Interview mit Claire Schaffnit-Chatterjee

Wieso ist es für Kleinbauern in den Entwicklungsländern sinnvoll, in die Lieferketten von Supermärkten eingebunden zu werden?
Besserer Marktzugang macht die Einkommen der Bauern verlässlicher. Höchstwahrscheinlich steigen ihre Einnahmen auch, was sich wiederum positiv auf ihren wirtschaftlichen Erfolg auswirken dürfte. Wenn am Schluss noch Geld übrig bleibt, das in Saatgut, Maschinen oder Ähnliches investiert werden kann, resultiert das in einer besseren Ernte. Höhere Erträge bedeuten mehr Geld. Das ist eine Spirale, die sich nach oben dreht.
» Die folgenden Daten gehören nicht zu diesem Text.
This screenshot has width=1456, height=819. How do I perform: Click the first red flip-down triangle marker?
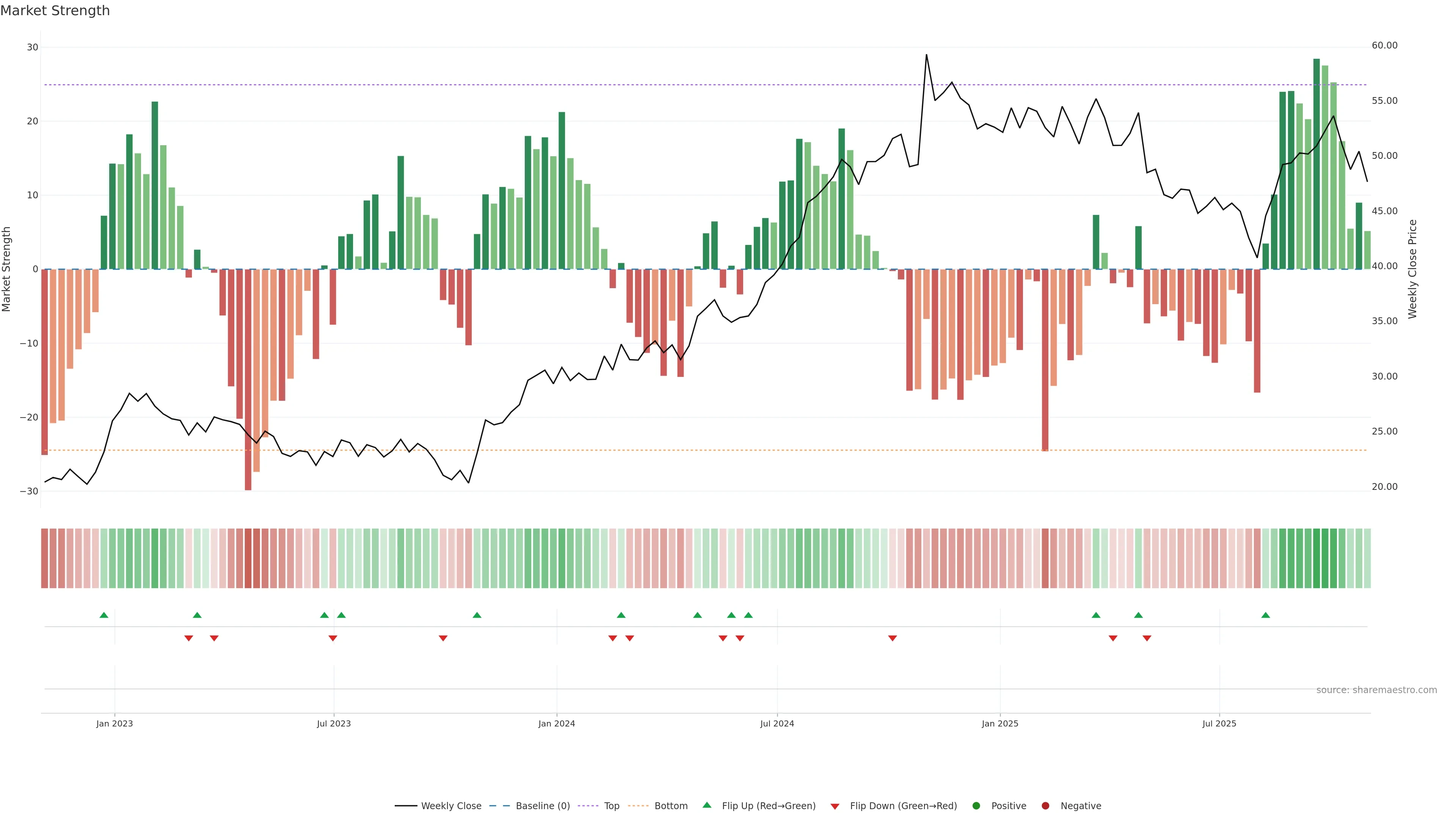(189, 638)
Investitionen führen zu höheren Einkommen, die wiederum mehr Investitionen erlauben.

Was müssen Kleinbauern tun, um Supermarktketten für ihre Produkte zu interessieren?
Sie müssen auf die Nachfrage des Marktes reagieren können, also mit einer gewissen Verlässlichkeit die richtigen Produkte herstellen und Qualitätsstandards gewährleisten. Dafür brauchen die Bauern Ausbildung, und sie müssen richtig investieren. Sie müssen ein Gespür für Management entwickeln, um ihren landwirtschaftlichen Betrieb gut zu führen.
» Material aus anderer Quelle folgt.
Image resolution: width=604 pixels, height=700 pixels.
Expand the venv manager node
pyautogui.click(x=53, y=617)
Können sie weiterhin traditionelle Landsorten anbauen und züchten – oder müssen sie auf hochproduktive Sorten umsteigen?
Das ist eine komplexe Frage, die sich nicht einfach mit Ja oder Nein beantworten lässt. Dafür sind die Landsorten viel zu unterschiedlich. Einige traditionelle Sorten sind sicher für Einzelhandelsketten geeignet, andere wahrscheinlich nicht. Supermärkte benötigen eben standardisierte Ware, und genetisch heterogene Landsorten entsprechen oft diesen Erwartungen nicht. Andererseits können traditionelle Sorten auch von Vorteil sein, denn oft sind sie besser an die jeweiligen örtlichen Gegebenheiten angepasst. Eine vielfältige Anbauweise beugt in gewissem Maß auch Schädlingsbefall vor, und sie steigert natürlich die Produktvielfalt für die Konsumenten.

Ist es dabei von Bedeutung, ob Bauern Getreide oder Obst und Gemüse anbauen?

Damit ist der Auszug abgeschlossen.